Overflowing rivers are no longer a rarity in the vast, arid nation on the edge of the Sahara Desert.
But the rainy season this year has been particularly devastating, killing at least 270 people and affecting hundreds of thousands.
In Agadez — known as the gateway to the desert — forecasters say it’s “regularly” raining, even in areas where normally “rain never falls.”
Former Mayor Abdourahamane Tourawa called the downpours “particularly aggressive.”
“The old town in Agadez is suffering a lot of damage. Ponds are overflowing, and many houses collapsed. Even the Grand Mosque was not spared,” he said.
The town, nearly 1,000km northeast of the capital, Niamey, was an important crossroads in the trans-Saharan caravan trade.
Atop the 16th-century mosque stands an imposing mud-brick minaret 27 meters tall.
The Sultan’s Palace from a century earlier is a testament to the past glory of the Tuaregs, known as the Blue Men due to the indigo dye of their robes and turbans.
Agadez means “to visit” in the Tuareg language, Tamashek.

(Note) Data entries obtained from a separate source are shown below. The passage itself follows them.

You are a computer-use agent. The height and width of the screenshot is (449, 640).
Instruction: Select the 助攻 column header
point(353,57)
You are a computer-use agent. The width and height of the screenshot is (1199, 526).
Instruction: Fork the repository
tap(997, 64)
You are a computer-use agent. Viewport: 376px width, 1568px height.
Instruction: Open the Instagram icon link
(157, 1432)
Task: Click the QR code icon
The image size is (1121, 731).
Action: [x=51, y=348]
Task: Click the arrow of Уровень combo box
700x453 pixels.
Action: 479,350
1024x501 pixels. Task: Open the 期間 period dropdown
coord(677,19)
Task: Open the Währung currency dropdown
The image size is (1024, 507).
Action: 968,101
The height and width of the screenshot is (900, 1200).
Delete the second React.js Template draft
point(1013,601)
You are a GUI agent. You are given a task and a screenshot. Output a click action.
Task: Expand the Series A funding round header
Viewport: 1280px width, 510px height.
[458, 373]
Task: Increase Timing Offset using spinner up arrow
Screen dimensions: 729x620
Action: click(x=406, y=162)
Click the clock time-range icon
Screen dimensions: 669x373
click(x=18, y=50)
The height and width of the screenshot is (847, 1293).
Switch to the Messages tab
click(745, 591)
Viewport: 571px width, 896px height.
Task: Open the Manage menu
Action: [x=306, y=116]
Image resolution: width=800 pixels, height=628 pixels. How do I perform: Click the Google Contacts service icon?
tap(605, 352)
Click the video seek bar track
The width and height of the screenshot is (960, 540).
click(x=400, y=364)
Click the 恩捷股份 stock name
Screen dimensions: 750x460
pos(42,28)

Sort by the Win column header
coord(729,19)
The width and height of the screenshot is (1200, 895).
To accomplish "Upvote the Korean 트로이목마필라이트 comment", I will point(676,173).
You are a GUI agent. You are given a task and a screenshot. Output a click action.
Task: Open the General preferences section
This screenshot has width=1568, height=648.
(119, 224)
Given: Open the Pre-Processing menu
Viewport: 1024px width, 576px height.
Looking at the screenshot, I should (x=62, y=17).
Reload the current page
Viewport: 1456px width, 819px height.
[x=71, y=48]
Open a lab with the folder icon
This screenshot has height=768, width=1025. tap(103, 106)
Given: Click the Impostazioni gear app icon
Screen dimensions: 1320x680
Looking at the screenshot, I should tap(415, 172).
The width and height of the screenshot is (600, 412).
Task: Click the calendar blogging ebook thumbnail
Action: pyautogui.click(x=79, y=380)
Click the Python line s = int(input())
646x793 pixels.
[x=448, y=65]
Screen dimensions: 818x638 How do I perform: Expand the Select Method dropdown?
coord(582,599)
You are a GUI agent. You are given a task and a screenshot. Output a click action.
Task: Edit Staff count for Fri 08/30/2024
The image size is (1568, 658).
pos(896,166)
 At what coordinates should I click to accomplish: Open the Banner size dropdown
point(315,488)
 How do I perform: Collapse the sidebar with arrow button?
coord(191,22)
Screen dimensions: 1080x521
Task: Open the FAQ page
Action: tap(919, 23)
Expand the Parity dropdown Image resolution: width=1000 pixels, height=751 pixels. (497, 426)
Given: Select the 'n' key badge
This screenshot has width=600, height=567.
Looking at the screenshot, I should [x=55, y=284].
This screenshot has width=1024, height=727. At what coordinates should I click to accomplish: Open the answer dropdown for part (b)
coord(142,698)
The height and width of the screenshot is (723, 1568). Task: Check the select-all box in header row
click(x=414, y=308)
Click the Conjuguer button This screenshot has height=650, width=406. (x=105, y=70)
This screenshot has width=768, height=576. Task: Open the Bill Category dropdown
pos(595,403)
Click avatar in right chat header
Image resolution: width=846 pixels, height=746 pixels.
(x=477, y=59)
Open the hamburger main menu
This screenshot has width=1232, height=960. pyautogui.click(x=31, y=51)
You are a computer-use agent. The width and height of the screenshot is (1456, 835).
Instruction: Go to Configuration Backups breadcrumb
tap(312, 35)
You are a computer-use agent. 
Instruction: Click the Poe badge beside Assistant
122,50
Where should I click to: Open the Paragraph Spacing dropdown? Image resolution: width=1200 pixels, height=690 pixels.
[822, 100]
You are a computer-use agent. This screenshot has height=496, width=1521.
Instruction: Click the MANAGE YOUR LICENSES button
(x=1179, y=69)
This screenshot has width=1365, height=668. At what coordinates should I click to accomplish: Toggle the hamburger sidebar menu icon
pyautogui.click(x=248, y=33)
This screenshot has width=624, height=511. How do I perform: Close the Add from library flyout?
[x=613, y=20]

Once a tourist magnet and legendary staging post on the Paris-Dakar rally when the race crossed the Sahara, jihadist attacks plaguing the region have scared visitors away.
Other gems include the house where influential German explorer Heinrich Barth stayed in 1850.
The baker’s house, richly decorated with shells and arabesques, provided the backdrop for the 1990 film “The Sheltering Sky” by Bernardo Bertolucci.
“Climate change causing heavy rains represents a danger for the old town ... Around a hundred houses and walls have already collapsed,” town curator Ali Salifou warned.
Scientists have long warned that climate change driven by manmade fossil fuel emissions increases the likelihood, intensity, and length of extreme weather events such as torrential rains.
Symbolic monuments are still “in an acceptable state,” but “homes and other monuments of historic and religious value are under threat,” Salifou said.